> [Brief]
The copy should begin at the line containing "The image size" and end at the last line of the material. Please reproduce those lines exactly and keep pictures out.

> [Records]
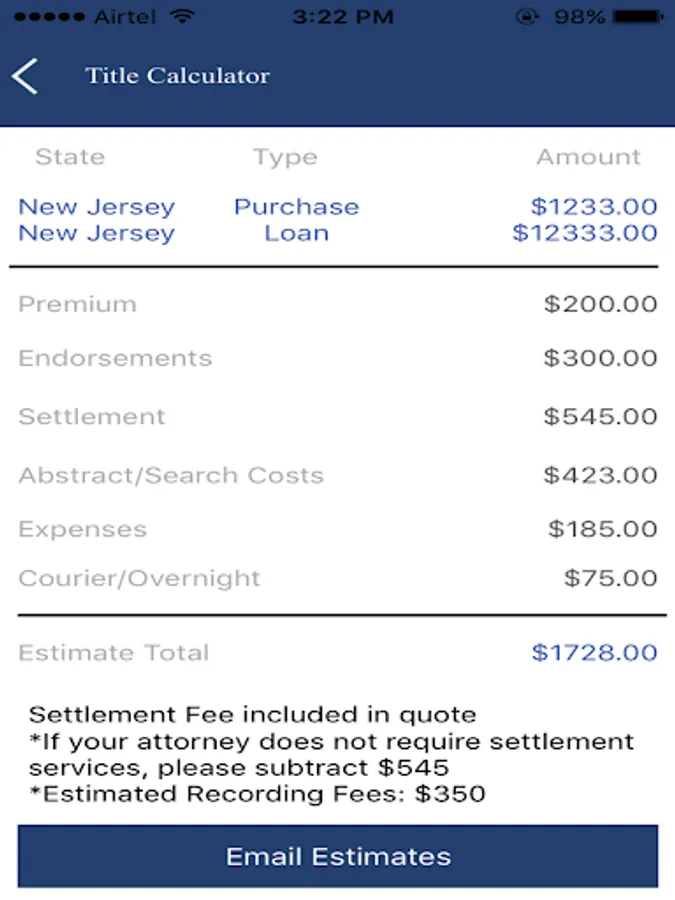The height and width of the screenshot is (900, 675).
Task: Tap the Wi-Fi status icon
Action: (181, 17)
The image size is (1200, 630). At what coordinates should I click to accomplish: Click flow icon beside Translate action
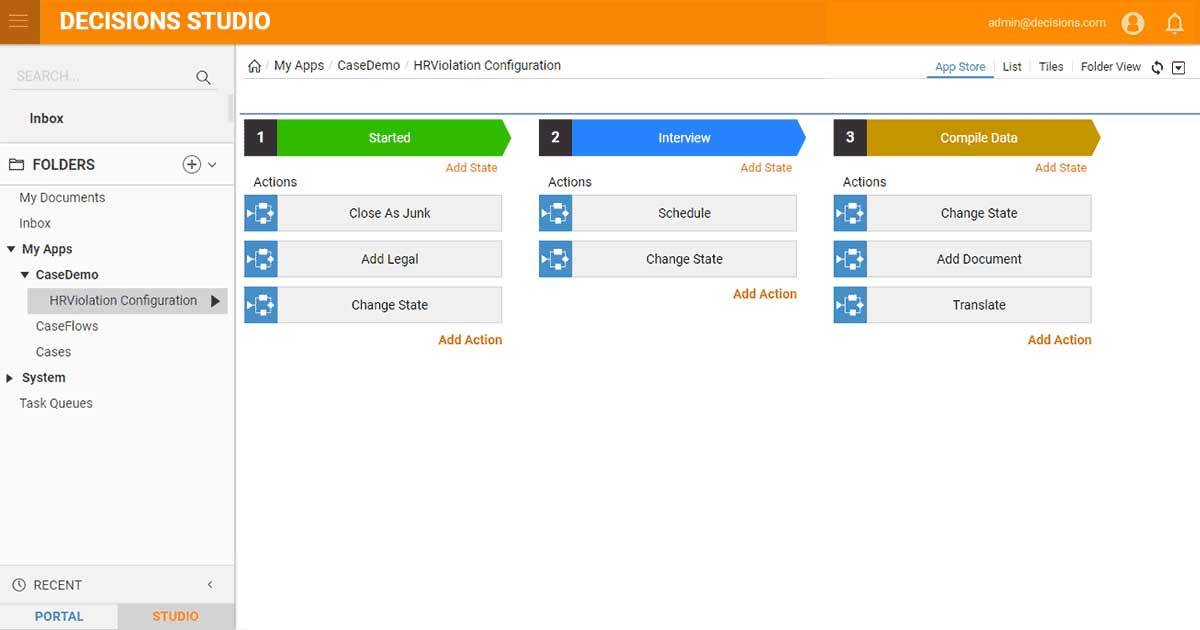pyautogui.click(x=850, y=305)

> [Written response]
The image size is (1200, 630). At what coordinates should I click to accomplish: Click flow icon beside Translate action
pyautogui.click(x=850, y=305)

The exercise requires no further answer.